La presa in carico visiva, infatti, dovrebbe essere parte integrante della presa in carico multidisciplinare per patologie complesse come la SLA. In tal senso, dal 2016, al Centro Clinico NEMO di Milano è attivo un servizio optometrico coordinato da Federica Cozza che oggi, grazie alla collaborazione con Danilo Mazzacane, medico oculista, è anche un laboratorio di ricerca e cura di NEMO Lab, l’hub di ricerca tecnologica nato nel 2021 nel solco dell’esperienza sulle patologie neuromuscolari e sulla SLA della rete di NEMO.
«Come avviene con tutti i pazienti– spiega Danilo Mazzacane, che oltre alla collaborazione con NEMO, è anche consulente della Casa di Cura Ambrosiana della Fondazione Sacra Famiglia -, il monitoraggio visivo del signor Fornoni ha permesso di valutare con lui come gli occhiali non dessero più alcun beneficio.
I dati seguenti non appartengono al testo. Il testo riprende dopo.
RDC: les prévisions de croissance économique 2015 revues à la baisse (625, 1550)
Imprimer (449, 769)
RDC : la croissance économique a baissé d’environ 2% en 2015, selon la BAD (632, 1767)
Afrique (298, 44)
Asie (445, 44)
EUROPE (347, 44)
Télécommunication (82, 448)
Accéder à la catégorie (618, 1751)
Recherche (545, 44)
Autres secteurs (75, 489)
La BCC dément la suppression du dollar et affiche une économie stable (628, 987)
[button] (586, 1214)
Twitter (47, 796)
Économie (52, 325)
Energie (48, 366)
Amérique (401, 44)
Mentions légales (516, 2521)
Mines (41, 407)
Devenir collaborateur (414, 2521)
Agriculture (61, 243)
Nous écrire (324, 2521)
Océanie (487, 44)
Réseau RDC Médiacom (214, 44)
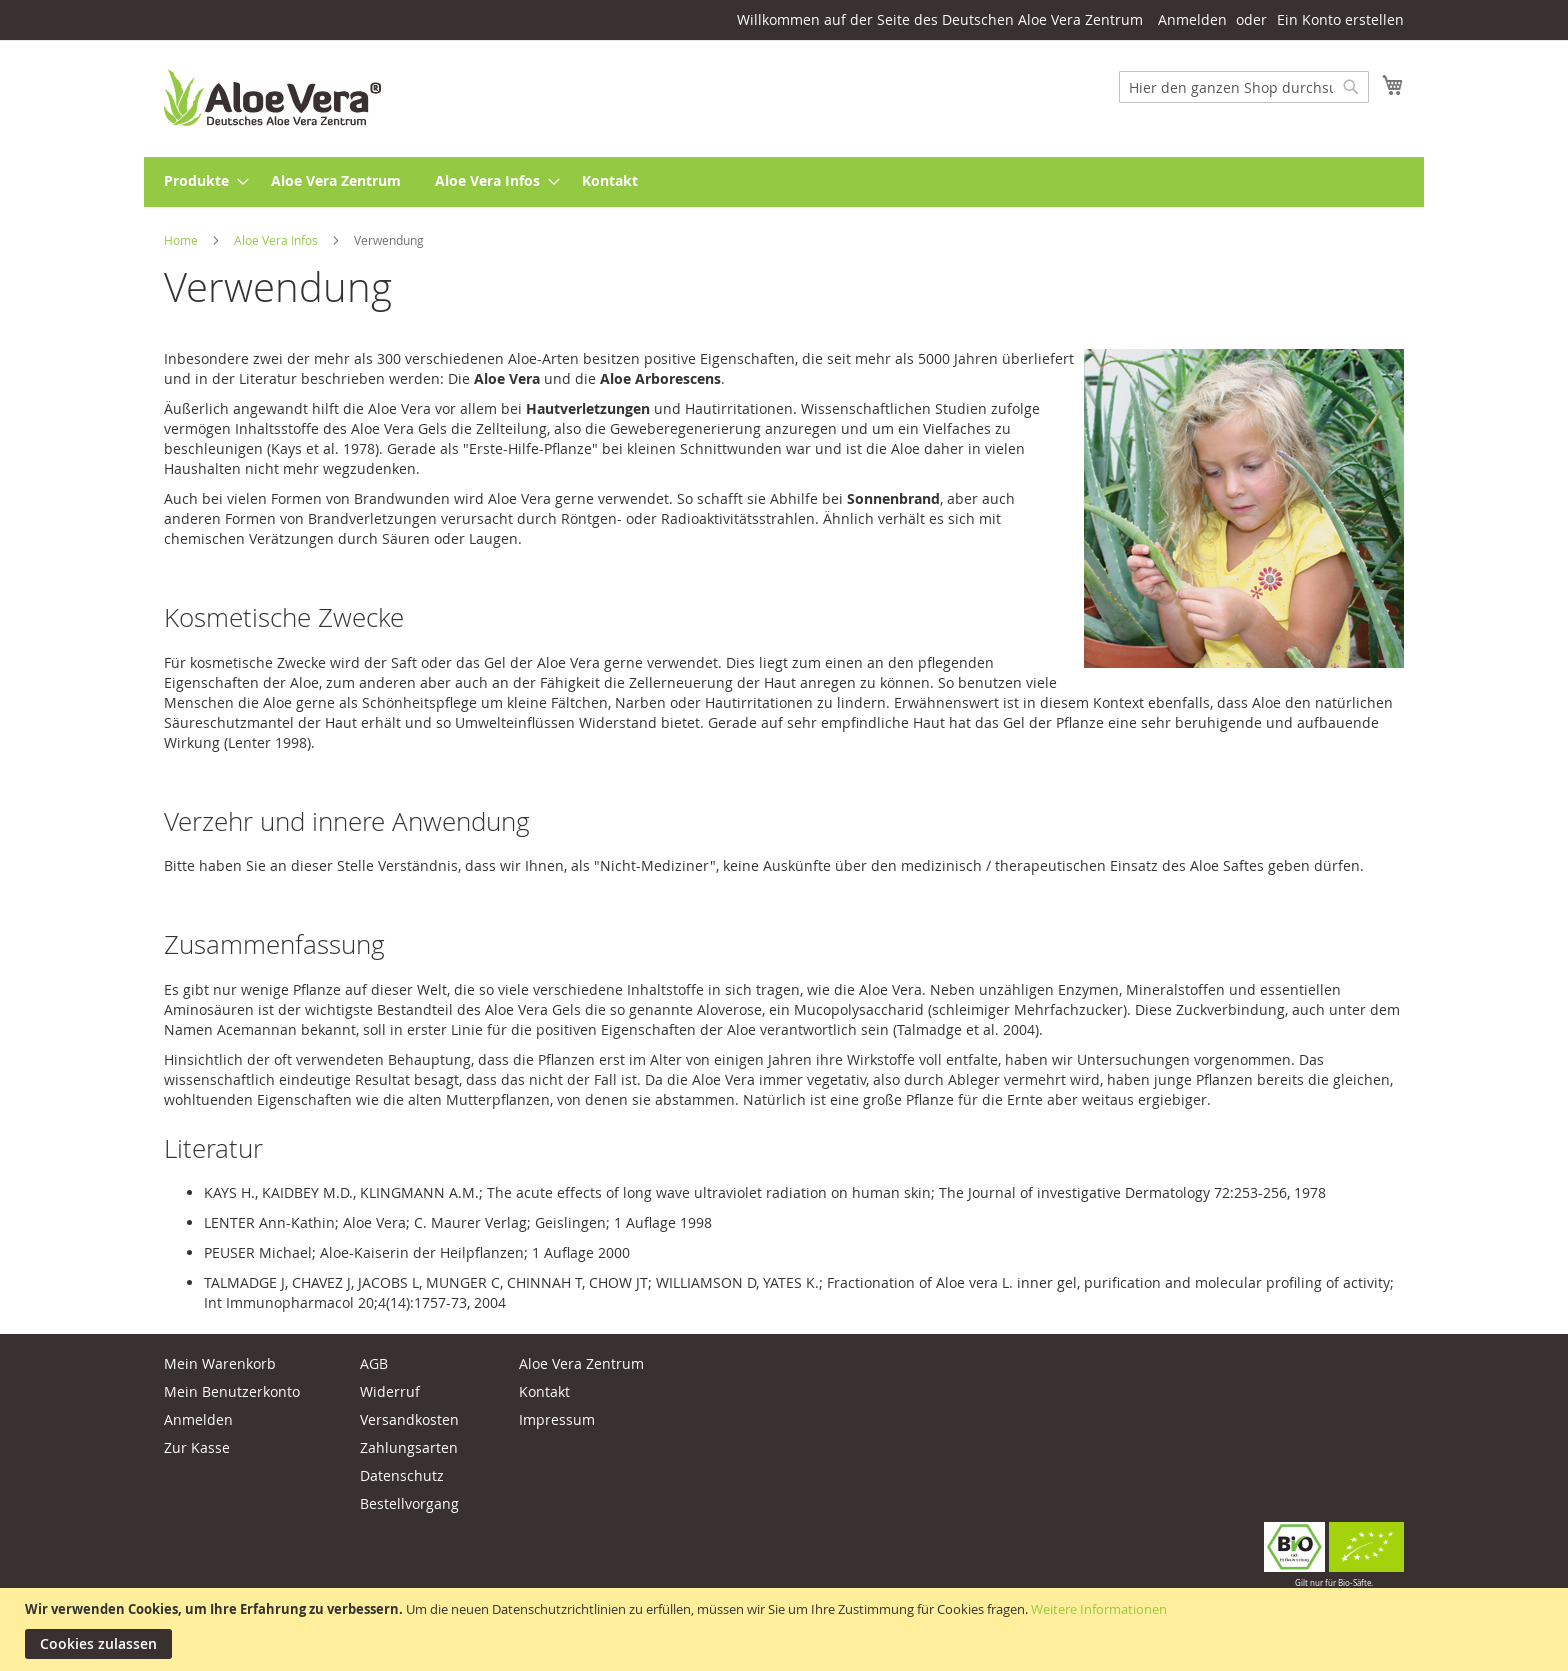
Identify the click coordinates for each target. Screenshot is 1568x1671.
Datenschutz (402, 1475)
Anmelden (1192, 19)
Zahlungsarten (409, 1447)
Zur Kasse (197, 1447)
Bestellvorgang (409, 1503)
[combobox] (1244, 87)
La scarsa acutezza visiva richiedeva, infatti, la necessità di ingrandire molto i caratteri sullo schermo del suo comunicatore, rendendo ancora più difficoltose le interazioni sociali. L’intervento di cataratta gli consentirà di avere una visione più nitida, riprendendo quindi un utilizzo efficace del comunicatore. Siamo felici perché il successo dell’intervento migliorerà di fatto la sua qualità di vita».
«Il riuscito modello di intervento – sottolinea dal canto suo Mariapia Garavaglia, presidente della Casa di Cura Ambrosiana della Fondazione Sacra Famiglia – segnala la peculiarità dell’assistenza specialistica e della competenza specifica nel trattamento delle persone con diversi gradi di disabilità».
«Non è in dubbio – prosegue – l’eccellenza di altre aziende ospedaliere della nostra città [Milano, N.d.R.], ma anche questo episodio dimostra che la Casa di Cura Ambrosiana, con l’esperienza acquisita nel tempo a servizio anche rispetto agli ospiti della Fondazione Sacra Famiglia, si propone per essere con la sua capacità organizzativa e il suo personale quell’“Ospedale delle disabilità” di cui il Servizio Sanitario Nazionale ha bisogno».
«Nel mese in cui si è celebrato in tutto il mondo lo SLA Global Day – commenta in conclusione Fulvia Massimelli, presidente dell’AISLA – questo risultato importante sottolinea ancora una volta quanto sia determinante il processo di condivisione delle competenze scientifiche, cliniche e specialistiche. La SLA mortifica il nostro corpo, rendendolo immobile, una condizione estrema che impone il bisogno di preservare i nostri occhi, unico strumento che ci permette di continuare a comunicare. Laddove non è ancora possibile guarire, dunque, la storia del signor Fornoni ci racconta quanto sia essenziale saper prendersi cura, a tutela e garanzia della nostra qualità di vita». (S.B.)